The expected output is every entry, repeated exactly.

***** Input for this task

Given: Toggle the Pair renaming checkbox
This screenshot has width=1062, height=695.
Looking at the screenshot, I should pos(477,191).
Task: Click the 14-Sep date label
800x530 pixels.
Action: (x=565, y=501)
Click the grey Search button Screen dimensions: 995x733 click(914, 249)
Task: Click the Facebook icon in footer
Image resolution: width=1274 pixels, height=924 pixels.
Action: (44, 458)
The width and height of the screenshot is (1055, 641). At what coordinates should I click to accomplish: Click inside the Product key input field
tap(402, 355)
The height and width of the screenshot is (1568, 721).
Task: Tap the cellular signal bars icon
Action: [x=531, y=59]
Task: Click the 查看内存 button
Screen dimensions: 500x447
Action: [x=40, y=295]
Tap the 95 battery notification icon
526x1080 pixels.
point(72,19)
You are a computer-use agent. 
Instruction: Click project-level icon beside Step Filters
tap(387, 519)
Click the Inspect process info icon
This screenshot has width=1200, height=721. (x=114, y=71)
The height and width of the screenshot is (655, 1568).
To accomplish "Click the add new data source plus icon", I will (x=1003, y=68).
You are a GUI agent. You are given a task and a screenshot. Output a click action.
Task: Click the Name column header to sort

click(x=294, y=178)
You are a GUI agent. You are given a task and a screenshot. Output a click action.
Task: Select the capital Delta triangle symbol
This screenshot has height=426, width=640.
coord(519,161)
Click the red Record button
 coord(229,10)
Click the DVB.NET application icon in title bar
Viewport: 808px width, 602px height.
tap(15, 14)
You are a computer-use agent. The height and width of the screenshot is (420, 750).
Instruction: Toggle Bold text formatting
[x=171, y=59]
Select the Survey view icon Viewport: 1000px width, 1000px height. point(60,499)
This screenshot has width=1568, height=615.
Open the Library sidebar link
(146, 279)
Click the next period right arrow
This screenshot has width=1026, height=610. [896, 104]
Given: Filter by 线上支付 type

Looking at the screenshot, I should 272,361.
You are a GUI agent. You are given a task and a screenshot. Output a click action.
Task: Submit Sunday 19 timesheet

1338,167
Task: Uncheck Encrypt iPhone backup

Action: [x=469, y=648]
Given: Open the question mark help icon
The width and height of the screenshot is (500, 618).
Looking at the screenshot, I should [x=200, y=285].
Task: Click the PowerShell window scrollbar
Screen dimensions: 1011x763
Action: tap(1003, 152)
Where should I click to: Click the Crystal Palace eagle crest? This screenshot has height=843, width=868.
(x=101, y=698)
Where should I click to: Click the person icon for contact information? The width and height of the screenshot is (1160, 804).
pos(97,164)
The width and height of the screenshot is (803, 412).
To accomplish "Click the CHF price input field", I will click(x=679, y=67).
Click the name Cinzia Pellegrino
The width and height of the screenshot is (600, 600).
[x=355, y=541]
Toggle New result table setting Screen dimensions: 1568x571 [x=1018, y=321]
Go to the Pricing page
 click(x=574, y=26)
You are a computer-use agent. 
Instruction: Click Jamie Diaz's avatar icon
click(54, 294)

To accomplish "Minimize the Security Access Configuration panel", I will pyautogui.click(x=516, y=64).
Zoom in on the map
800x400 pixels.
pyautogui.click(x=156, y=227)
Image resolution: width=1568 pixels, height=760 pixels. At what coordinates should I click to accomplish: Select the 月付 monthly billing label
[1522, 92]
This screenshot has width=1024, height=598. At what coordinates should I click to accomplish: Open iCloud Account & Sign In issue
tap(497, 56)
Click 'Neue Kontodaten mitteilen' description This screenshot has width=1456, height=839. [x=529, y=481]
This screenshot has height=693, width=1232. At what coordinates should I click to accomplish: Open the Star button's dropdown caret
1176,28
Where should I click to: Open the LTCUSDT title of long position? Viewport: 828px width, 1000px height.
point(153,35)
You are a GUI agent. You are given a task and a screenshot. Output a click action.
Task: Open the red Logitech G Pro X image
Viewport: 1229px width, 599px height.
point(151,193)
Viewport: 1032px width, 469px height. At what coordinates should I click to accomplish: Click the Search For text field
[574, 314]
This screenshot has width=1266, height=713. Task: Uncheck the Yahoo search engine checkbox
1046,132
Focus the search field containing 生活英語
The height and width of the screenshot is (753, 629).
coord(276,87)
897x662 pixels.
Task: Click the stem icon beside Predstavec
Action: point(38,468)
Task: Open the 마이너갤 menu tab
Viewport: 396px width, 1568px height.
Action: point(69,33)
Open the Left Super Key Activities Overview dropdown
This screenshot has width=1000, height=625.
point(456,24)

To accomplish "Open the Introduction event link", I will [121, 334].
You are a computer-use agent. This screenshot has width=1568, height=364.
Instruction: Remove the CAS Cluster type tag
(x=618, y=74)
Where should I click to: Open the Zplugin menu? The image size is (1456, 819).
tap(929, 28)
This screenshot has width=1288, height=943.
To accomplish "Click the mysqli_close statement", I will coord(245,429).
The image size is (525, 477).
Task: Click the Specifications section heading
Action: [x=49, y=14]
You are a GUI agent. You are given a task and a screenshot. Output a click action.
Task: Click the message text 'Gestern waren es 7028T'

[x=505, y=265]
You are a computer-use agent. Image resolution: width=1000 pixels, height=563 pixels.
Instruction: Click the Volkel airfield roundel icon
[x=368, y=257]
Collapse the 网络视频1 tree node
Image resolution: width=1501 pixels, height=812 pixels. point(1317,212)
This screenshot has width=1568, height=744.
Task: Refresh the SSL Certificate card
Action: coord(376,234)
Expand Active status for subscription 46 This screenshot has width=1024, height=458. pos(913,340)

**********

• **Solution**
Given: Toggle the Pair renaming checkbox
This screenshot has width=1062, height=695.
Looking at the screenshot, I should pos(477,191).
Task: Click the 14-Sep date label
800x530 pixels.
Action: (x=565, y=501)
Click the grey Search button Screen dimensions: 995x733 click(914, 249)
Task: Click the Facebook icon in footer
Image resolution: width=1274 pixels, height=924 pixels.
Action: (44, 458)
The width and height of the screenshot is (1055, 641). At what coordinates should I click to accomplish: Click inside the Product key input field
tap(402, 355)
The height and width of the screenshot is (1568, 721).
Task: Tap the cellular signal bars icon
Action: [x=531, y=59]
Task: Click the 查看内存 button
Screen dimensions: 500x447
Action: [x=40, y=295]
Tap the 95 battery notification icon
526x1080 pixels.
point(72,19)
You are a computer-use agent. 
Instruction: Click project-level icon beside Step Filters
tap(387, 519)
Click the Inspect process info icon
This screenshot has width=1200, height=721. (x=114, y=71)
The height and width of the screenshot is (655, 1568).
To accomplish "Click the add new data source plus icon", I will (x=1003, y=68).
You are a GUI agent. You are given a task and a screenshot. Output a click action.
Task: Click the Name column header to sort

click(x=294, y=178)
You are a GUI agent. You are given a task and a screenshot. Output a click action.
Task: Select the capital Delta triangle symbol
This screenshot has height=426, width=640.
coord(519,161)
Click the red Record button
 coord(229,10)
Click the DVB.NET application icon in title bar
Viewport: 808px width, 602px height.
tap(15, 14)
You are a computer-use agent. The height and width of the screenshot is (420, 750).
Instruction: Toggle Bold text formatting
[x=171, y=59]
Select the Survey view icon Viewport: 1000px width, 1000px height. point(60,499)
This screenshot has width=1568, height=615.
Open the Library sidebar link
(146, 279)
Click the next period right arrow
This screenshot has width=1026, height=610. [896, 104]
Given: Filter by 线上支付 type

Looking at the screenshot, I should 272,361.
You are a GUI agent. You are given a task and a screenshot. Output a click action.
Task: Submit Sunday 19 timesheet

1338,167
Task: Uncheck Encrypt iPhone backup

Action: [x=469, y=648]
Given: Open the question mark help icon
The width and height of the screenshot is (500, 618).
Looking at the screenshot, I should [x=200, y=285].
Task: Click the PowerShell window scrollbar
Screen dimensions: 1011x763
Action: tap(1003, 152)
Where should I click to: Click the Crystal Palace eagle crest? This screenshot has height=843, width=868.
(x=101, y=698)
Where should I click to: Click the person icon for contact information? The width and height of the screenshot is (1160, 804).
pos(97,164)
The width and height of the screenshot is (803, 412).
To accomplish "Click the CHF price input field", I will click(x=679, y=67).
Click the name Cinzia Pellegrino
The width and height of the screenshot is (600, 600).
[x=355, y=541]
Toggle New result table setting Screen dimensions: 1568x571 [x=1018, y=321]
Go to the Pricing page
 click(x=574, y=26)
You are a computer-use agent. 
Instruction: Click Jamie Diaz's avatar icon
click(54, 294)

To accomplish "Minimize the Security Access Configuration panel", I will pyautogui.click(x=516, y=64).
Zoom in on the map
800x400 pixels.
pyautogui.click(x=156, y=227)
Image resolution: width=1568 pixels, height=760 pixels. At what coordinates should I click to accomplish: Select the 月付 monthly billing label
[1522, 92]
This screenshot has width=1024, height=598. At what coordinates should I click to accomplish: Open iCloud Account & Sign In issue
tap(497, 56)
Click 'Neue Kontodaten mitteilen' description This screenshot has width=1456, height=839. [x=529, y=481]
This screenshot has height=693, width=1232. At what coordinates should I click to accomplish: Open the Star button's dropdown caret
1176,28
Where should I click to: Open the LTCUSDT title of long position? Viewport: 828px width, 1000px height.
point(153,35)
You are a GUI agent. You are given a task and a screenshot. Output a click action.
Task: Open the red Logitech G Pro X image
Viewport: 1229px width, 599px height.
point(151,193)
Viewport: 1032px width, 469px height. At what coordinates should I click to accomplish: Click the Search For text field
[574, 314]
This screenshot has width=1266, height=713. Task: Uncheck the Yahoo search engine checkbox
1046,132
Focus the search field containing 生活英語
The height and width of the screenshot is (753, 629).
coord(276,87)
897x662 pixels.
Task: Click the stem icon beside Predstavec
Action: point(38,468)
Task: Open the 마이너갤 menu tab
Viewport: 396px width, 1568px height.
Action: point(69,33)
Open the Left Super Key Activities Overview dropdown
This screenshot has width=1000, height=625.
point(456,24)

To accomplish "Open the Introduction event link", I will [121, 334].
You are a computer-use agent. This screenshot has width=1568, height=364.
Instruction: Remove the CAS Cluster type tag
(x=618, y=74)
Where should I click to: Open the Zplugin menu? The image size is (1456, 819).
tap(929, 28)
This screenshot has width=1288, height=943.
To accomplish "Click the mysqli_close statement", I will coord(245,429).
The image size is (525, 477).
Task: Click the Specifications section heading
Action: [x=49, y=14]
You are a GUI agent. You are given a task and a screenshot. Output a click action.
Task: Click the message text 'Gestern waren es 7028T'

[x=505, y=265]
You are a computer-use agent. Image resolution: width=1000 pixels, height=563 pixels.
Instruction: Click the Volkel airfield roundel icon
[x=368, y=257]
Collapse the 网络视频1 tree node
Image resolution: width=1501 pixels, height=812 pixels. point(1317,212)
This screenshot has width=1568, height=744.
Task: Refresh the SSL Certificate card
Action: coord(376,234)
Expand Active status for subscription 46 This screenshot has width=1024, height=458. pos(913,340)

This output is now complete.